I bought a second-hand laptop from a stranger. My (totally unjustified) concern is that there might be malware on the device.
According to this answer, there is no easy fix if it's malicious firmware. I don't know how easy it is to implant malicious firmware, so I have no idea if this should be a legitimate concern.
If the malware is on the disk however, that seems to be easier.

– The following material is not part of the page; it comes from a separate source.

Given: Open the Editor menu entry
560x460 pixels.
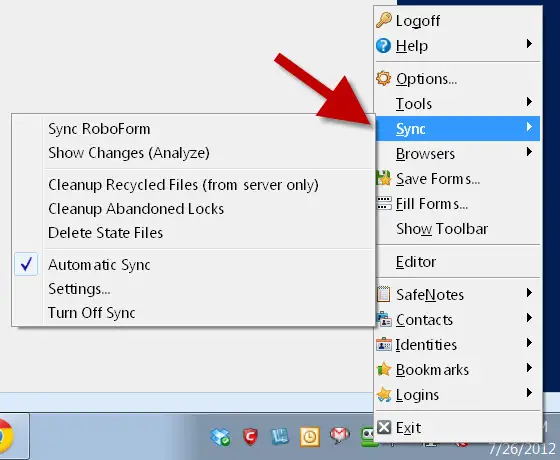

The laptop I bought has a SATA SSD. Here are the steps I followed :
The laptop came with what looked like a fresh W10 install.
I installed Manjaro with the graphical installer, presumably wiping W10 from the drive.

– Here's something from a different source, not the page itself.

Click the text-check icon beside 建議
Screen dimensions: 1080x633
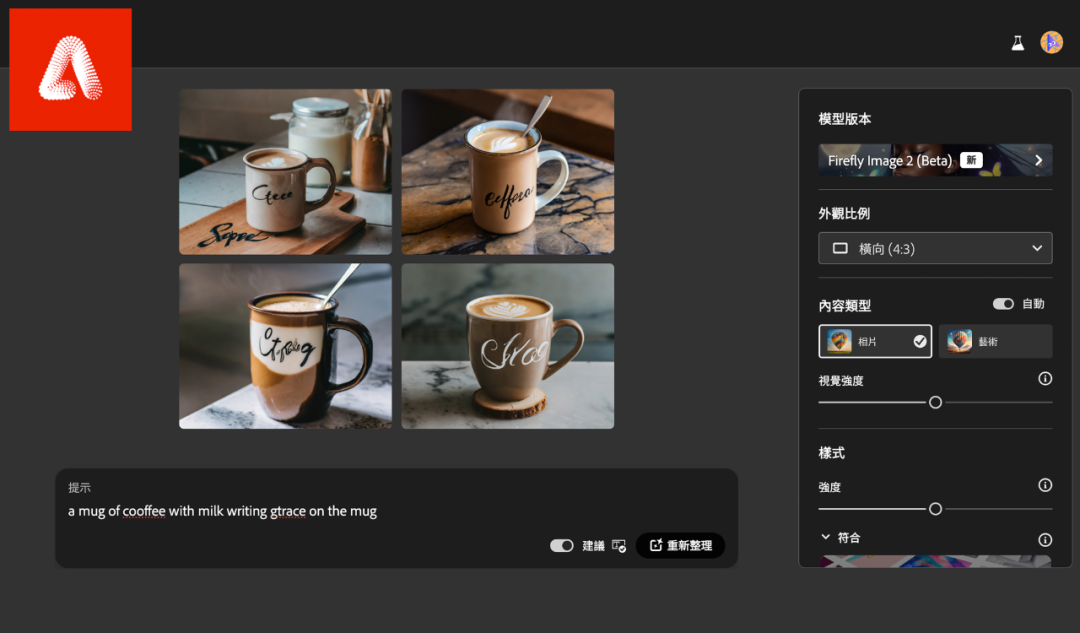click(619, 546)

I then booted again on the Manjaro Live USB and followed the Arch Wiki instructions for a SATA drive to wipe /dev/sda.
hdparm -I /dev/sdadisplayed
6min for SECURITY ERASE UNIT. 6min for ENHANCED SECURITY ERASE UNIT.

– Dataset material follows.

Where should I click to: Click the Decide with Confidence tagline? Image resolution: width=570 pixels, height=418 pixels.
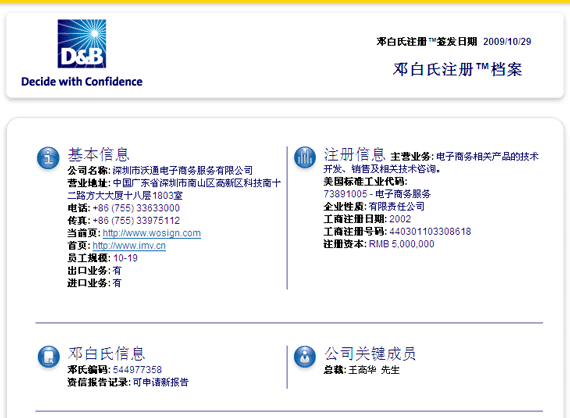(x=82, y=81)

which, according to the best answer here, means that there was no secure erase of the disk, simply a deletion of the "native" (meaning that it's something intrinsic to how the SSD works , not user controlled) encryption key of the disc, as far as I understand.
The question is : if there was any malware on the disk, is that enough to make sure it can never affect me?
I have no understanding of malware and only basic understanding of encryption, so I'm not sure that wiping the SSD encryption key without overwriting the data on it will actually prevent the malware from running.
The Arch Wiki mentions many other options (cat, dd, shred, etc.) to overwrite the disk data, but the most upvoted answer here states that, with an SSD (because of wear leveling), these other options do not actually overwrite the disk, but instead write zeroes/random data to new blocks.